#### Source document
*-*-*
When Chancellor-elect Jon Cornish was elected to the Student Senate at his alma mater, the University of Kansas (KU), he ran on a platform of accomplishing three goals. He wanted to bring open Wi-Fi access to students on campus, secure senate representation for his residence building (as it was the only tower that didn’t have it), and he wanted to build a crosswalk.
“It was such a little thing, building the crosswalk, but there was a three-lane road beside our housing complex, and you supposedly couldn’t put a crosswalk on it,” says Cornish, who recently began his tenure as the University of Calgary’s 15th chancellor. “But we secured some capital and built an island so people could cross the road.”
A fearless problem-solver, Cornish is someone who eyes up a barrier and says, “Yes, I can do something about that.” He sees a strong foundation and building blocks where most people see a wall.
The senate seat and crosswalk might seem like small issues compared to the problems he’s tackling today, but they were sparks at the start of a bright career that would find Cornish continually advocating for under-represented communities and empowering others to embark on paths they were unable to travel before.
Wins and losses both provide knowledge
As he joins UCalgary in its top volunteer position, Cornish brings with him experience as a Canadian Football Hall of Fame player with the Calgary Stampeders, as a founder and president of the Calgary Black Chambers, as an investment adviser with RBC Dominion Securities, a chartered financial analyst charter holder, as an active community volunteer, and as an advocate for BIPOC and LGBTQ2S+ communities.
While his accomplishments are many, he draws knowledge and experience from his losses, as well as his wins.
*-*-*
#### Source information
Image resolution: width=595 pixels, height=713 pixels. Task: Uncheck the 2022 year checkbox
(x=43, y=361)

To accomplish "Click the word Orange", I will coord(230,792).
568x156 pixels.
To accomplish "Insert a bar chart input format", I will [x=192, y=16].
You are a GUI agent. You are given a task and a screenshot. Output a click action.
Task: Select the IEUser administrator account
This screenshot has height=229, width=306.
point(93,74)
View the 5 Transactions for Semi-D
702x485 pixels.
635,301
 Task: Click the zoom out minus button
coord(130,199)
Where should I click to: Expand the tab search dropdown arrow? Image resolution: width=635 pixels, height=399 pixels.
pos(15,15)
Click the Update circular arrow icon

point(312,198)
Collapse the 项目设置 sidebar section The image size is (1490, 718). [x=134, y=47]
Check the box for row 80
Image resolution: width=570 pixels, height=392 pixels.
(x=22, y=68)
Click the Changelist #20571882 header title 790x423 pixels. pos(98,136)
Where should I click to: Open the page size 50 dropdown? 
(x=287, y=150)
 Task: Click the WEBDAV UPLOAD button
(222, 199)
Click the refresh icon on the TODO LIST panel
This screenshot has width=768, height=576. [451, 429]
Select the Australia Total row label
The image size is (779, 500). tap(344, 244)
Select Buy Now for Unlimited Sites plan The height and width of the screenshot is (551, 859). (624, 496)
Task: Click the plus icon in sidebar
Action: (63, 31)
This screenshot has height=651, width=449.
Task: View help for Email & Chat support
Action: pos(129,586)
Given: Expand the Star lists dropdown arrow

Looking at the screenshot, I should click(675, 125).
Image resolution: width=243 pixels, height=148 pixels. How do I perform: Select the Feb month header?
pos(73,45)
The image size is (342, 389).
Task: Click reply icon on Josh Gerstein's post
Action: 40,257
*-*-*
#### Problem details
Reproduce everything from "A fearless problem-solver, Cornish" down to "see a wall." in the article on Jon Cornish above, word for word.

#### Exercise output
A fearless problem-solver, Cornish is someone who eyes up a barrier and says, “Yes, I can do something about that.” He sees a strong foundation and building blocks where most people see a wall.